- **Problem requirements**
Repeat the data in full. No line may differ from the original.

- **Entries supplied**
● ● ● ● ●

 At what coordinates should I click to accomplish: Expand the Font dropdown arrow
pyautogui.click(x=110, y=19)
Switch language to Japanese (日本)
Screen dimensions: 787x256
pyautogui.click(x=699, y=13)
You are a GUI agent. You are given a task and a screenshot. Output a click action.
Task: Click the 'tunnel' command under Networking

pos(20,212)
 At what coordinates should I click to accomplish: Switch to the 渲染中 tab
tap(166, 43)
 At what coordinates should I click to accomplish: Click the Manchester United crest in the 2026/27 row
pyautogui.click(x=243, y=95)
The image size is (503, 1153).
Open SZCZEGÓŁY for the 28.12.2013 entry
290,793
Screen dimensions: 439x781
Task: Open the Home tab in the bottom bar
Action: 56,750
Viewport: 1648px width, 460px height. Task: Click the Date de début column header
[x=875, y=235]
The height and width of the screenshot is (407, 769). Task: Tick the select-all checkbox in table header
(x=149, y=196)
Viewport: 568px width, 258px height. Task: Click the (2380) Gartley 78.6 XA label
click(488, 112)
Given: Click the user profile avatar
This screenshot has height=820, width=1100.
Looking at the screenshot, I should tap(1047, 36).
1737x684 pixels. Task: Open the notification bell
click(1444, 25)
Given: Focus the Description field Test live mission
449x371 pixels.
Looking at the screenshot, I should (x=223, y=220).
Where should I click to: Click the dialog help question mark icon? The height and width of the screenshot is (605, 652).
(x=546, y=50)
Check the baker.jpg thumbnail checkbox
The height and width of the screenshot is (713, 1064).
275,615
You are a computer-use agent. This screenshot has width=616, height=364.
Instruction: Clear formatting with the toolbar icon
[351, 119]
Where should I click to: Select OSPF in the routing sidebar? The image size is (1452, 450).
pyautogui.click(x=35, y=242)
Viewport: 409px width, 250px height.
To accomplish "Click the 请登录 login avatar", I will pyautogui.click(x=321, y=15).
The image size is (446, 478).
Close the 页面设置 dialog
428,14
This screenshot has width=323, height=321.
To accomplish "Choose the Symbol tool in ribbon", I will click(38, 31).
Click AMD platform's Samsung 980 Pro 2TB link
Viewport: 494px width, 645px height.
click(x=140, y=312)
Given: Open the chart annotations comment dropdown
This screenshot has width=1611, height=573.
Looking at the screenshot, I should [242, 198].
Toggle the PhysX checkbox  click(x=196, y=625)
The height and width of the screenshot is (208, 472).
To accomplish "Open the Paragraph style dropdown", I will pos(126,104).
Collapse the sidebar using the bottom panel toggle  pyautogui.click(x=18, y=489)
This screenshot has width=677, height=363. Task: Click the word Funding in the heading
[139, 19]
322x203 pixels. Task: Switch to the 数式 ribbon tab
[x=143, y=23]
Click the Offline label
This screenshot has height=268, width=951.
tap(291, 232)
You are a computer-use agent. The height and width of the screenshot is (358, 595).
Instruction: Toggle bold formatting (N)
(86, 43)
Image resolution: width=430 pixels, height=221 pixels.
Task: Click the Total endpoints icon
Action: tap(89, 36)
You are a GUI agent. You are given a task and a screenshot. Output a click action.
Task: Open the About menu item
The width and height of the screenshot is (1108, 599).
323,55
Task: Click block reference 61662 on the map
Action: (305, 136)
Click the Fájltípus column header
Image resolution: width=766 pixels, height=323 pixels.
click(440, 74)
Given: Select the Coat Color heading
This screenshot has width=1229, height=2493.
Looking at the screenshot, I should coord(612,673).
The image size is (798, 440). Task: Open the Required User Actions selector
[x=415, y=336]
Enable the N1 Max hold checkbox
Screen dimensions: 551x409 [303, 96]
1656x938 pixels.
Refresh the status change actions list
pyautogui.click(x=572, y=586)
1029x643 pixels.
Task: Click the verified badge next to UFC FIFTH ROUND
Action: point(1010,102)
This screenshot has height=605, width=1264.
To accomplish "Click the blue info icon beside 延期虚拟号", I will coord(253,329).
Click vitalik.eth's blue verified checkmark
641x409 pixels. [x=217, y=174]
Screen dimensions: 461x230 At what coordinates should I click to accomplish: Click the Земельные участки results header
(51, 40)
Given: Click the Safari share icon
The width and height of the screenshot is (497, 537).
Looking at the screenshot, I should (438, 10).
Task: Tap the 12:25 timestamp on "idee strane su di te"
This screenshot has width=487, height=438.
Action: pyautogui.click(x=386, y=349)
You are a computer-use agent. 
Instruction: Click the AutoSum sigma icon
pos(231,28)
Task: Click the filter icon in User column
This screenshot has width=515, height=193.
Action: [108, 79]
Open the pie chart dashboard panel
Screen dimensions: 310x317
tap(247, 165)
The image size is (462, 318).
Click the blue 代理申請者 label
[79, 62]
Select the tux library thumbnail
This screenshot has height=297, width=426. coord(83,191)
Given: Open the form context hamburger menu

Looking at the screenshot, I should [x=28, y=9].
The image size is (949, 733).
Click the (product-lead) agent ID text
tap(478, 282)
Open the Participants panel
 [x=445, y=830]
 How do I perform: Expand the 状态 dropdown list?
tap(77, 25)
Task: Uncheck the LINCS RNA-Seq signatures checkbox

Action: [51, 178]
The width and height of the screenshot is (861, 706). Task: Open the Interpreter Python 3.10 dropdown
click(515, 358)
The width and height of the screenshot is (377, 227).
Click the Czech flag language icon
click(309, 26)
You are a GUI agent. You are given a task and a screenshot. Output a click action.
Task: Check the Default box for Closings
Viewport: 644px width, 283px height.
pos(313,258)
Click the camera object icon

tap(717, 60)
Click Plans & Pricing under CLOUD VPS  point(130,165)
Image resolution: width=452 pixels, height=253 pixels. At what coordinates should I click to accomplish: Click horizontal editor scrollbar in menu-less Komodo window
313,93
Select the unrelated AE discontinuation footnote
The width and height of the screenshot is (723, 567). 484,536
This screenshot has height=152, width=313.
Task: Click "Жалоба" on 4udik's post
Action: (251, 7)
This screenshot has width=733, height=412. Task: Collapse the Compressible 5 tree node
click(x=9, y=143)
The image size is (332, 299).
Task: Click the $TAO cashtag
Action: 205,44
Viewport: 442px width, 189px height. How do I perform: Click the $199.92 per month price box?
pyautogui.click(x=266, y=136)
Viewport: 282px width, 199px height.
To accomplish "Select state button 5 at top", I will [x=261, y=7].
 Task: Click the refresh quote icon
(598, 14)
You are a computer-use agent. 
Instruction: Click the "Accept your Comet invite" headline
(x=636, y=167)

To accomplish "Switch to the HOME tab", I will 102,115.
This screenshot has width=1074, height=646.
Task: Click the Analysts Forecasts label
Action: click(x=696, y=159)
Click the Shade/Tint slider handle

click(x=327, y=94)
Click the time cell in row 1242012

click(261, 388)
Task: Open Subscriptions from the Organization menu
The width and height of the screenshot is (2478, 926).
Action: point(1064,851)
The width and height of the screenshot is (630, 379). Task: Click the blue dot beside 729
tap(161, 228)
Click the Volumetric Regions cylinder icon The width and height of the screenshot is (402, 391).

● ● ● ● ●

- **Answer**
 At what coordinates should I click to accomplish: Expand the Font dropdown arrow
pyautogui.click(x=110, y=19)
Switch language to Japanese (日本)
Screen dimensions: 787x256
pyautogui.click(x=699, y=13)
You are a GUI agent. You are given a task and a screenshot. Output a click action.
Task: Click the 'tunnel' command under Networking

pos(20,212)
 At what coordinates should I click to accomplish: Switch to the 渲染中 tab
tap(166, 43)
 At what coordinates should I click to accomplish: Click the Manchester United crest in the 2026/27 row
pyautogui.click(x=243, y=95)
The image size is (503, 1153).
Open SZCZEGÓŁY for the 28.12.2013 entry
290,793
Screen dimensions: 439x781
Task: Open the Home tab in the bottom bar
Action: 56,750
Viewport: 1648px width, 460px height. Task: Click the Date de début column header
[x=875, y=235]
The height and width of the screenshot is (407, 769). Task: Tick the select-all checkbox in table header
(x=149, y=196)
Viewport: 568px width, 258px height. Task: Click the (2380) Gartley 78.6 XA label
click(488, 112)
Given: Click the user profile avatar
This screenshot has height=820, width=1100.
Looking at the screenshot, I should tap(1047, 36).
1737x684 pixels. Task: Open the notification bell
click(1444, 25)
Given: Focus the Description field Test live mission
449x371 pixels.
Looking at the screenshot, I should (x=223, y=220).
Where should I click to: Click the dialog help question mark icon? The height and width of the screenshot is (605, 652).
(x=546, y=50)
Check the baker.jpg thumbnail checkbox
The height and width of the screenshot is (713, 1064).
275,615
You are a computer-use agent. This screenshot has width=616, height=364.
Instruction: Clear formatting with the toolbar icon
[351, 119]
Where should I click to: Select OSPF in the routing sidebar? The image size is (1452, 450).
pyautogui.click(x=35, y=242)
Viewport: 409px width, 250px height.
To accomplish "Click the 请登录 login avatar", I will pyautogui.click(x=321, y=15).
The image size is (446, 478).
Close the 页面设置 dialog
428,14
This screenshot has width=323, height=321.
To accomplish "Choose the Symbol tool in ribbon", I will click(38, 31).
Click AMD platform's Samsung 980 Pro 2TB link
Viewport: 494px width, 645px height.
click(x=140, y=312)
Given: Open the chart annotations comment dropdown
This screenshot has width=1611, height=573.
Looking at the screenshot, I should [242, 198].
Toggle the PhysX checkbox  click(x=196, y=625)
The height and width of the screenshot is (208, 472).
To accomplish "Open the Paragraph style dropdown", I will pos(126,104).
Collapse the sidebar using the bottom panel toggle  pyautogui.click(x=18, y=489)
This screenshot has width=677, height=363. Task: Click the word Funding in the heading
[139, 19]
322x203 pixels. Task: Switch to the 数式 ribbon tab
[x=143, y=23]
Click the Offline label
This screenshot has height=268, width=951.
tap(291, 232)
You are a computer-use agent. The height and width of the screenshot is (358, 595).
Instruction: Toggle bold formatting (N)
(86, 43)
Image resolution: width=430 pixels, height=221 pixels.
Task: Click the Total endpoints icon
Action: tap(89, 36)
You are a GUI agent. You are given a task and a screenshot. Output a click action.
Task: Open the About menu item
The width and height of the screenshot is (1108, 599).
323,55
Task: Click block reference 61662 on the map
Action: (305, 136)
Click the Fájltípus column header
Image resolution: width=766 pixels, height=323 pixels.
click(440, 74)
Given: Select the Coat Color heading
This screenshot has width=1229, height=2493.
Looking at the screenshot, I should coord(612,673).
The image size is (798, 440). Task: Open the Required User Actions selector
[x=415, y=336]
Enable the N1 Max hold checkbox
Screen dimensions: 551x409 [303, 96]
1656x938 pixels.
Refresh the status change actions list
pyautogui.click(x=572, y=586)
1029x643 pixels.
Task: Click the verified badge next to UFC FIFTH ROUND
Action: point(1010,102)
This screenshot has height=605, width=1264.
To accomplish "Click the blue info icon beside 延期虚拟号", I will coord(253,329).
Click vitalik.eth's blue verified checkmark
641x409 pixels. [x=217, y=174]
Screen dimensions: 461x230 At what coordinates should I click to accomplish: Click the Земельные участки results header
(51, 40)
Given: Click the Safari share icon
The width and height of the screenshot is (497, 537).
Looking at the screenshot, I should (438, 10).
Task: Tap the 12:25 timestamp on "idee strane su di te"
This screenshot has width=487, height=438.
Action: pyautogui.click(x=386, y=349)
You are a computer-use agent. 
Instruction: Click the AutoSum sigma icon
pos(231,28)
Task: Click the filter icon in User column
This screenshot has width=515, height=193.
Action: [108, 79]
Open the pie chart dashboard panel
Screen dimensions: 310x317
tap(247, 165)
The image size is (462, 318).
Click the blue 代理申請者 label
[79, 62]
Select the tux library thumbnail
This screenshot has height=297, width=426. coord(83,191)
Given: Open the form context hamburger menu

Looking at the screenshot, I should [x=28, y=9].
The image size is (949, 733).
Click the (product-lead) agent ID text
tap(478, 282)
Open the Participants panel
 [x=445, y=830]
 How do I perform: Expand the 状态 dropdown list?
tap(77, 25)
Task: Uncheck the LINCS RNA-Seq signatures checkbox

Action: [51, 178]
The width and height of the screenshot is (861, 706). Task: Open the Interpreter Python 3.10 dropdown
click(515, 358)
The width and height of the screenshot is (377, 227).
Click the Czech flag language icon
click(309, 26)
You are a GUI agent. You are given a task and a screenshot. Output a click action.
Task: Check the Default box for Closings
Viewport: 644px width, 283px height.
pos(313,258)
Click the camera object icon

tap(717, 60)
Click Plans & Pricing under CLOUD VPS  point(130,165)
Image resolution: width=452 pixels, height=253 pixels. At what coordinates should I click to accomplish: Click horizontal editor scrollbar in menu-less Komodo window
313,93
Select the unrelated AE discontinuation footnote
The width and height of the screenshot is (723, 567). 484,536
This screenshot has height=152, width=313.
Task: Click "Жалоба" on 4udik's post
Action: (251, 7)
This screenshot has width=733, height=412. Task: Collapse the Compressible 5 tree node
click(x=9, y=143)
The image size is (332, 299).
Task: Click the $TAO cashtag
Action: 205,44
Viewport: 442px width, 189px height. How do I perform: Click the $199.92 per month price box?
pyautogui.click(x=266, y=136)
Viewport: 282px width, 199px height.
To accomplish "Select state button 5 at top", I will [x=261, y=7].
 Task: Click the refresh quote icon
(598, 14)
You are a computer-use agent. 
Instruction: Click the "Accept your Comet invite" headline
(x=636, y=167)

To accomplish "Switch to the HOME tab", I will 102,115.
This screenshot has width=1074, height=646.
Task: Click the Analysts Forecasts label
Action: click(x=696, y=159)
Click the Shade/Tint slider handle

click(x=327, y=94)
Click the time cell in row 1242012

click(261, 388)
Task: Open Subscriptions from the Organization menu
The width and height of the screenshot is (2478, 926).
Action: point(1064,851)
The width and height of the screenshot is (630, 379). Task: Click the blue dot beside 729
tap(161, 228)
Click the Volumetric Regions cylinder icon The width and height of the screenshot is (402, 391).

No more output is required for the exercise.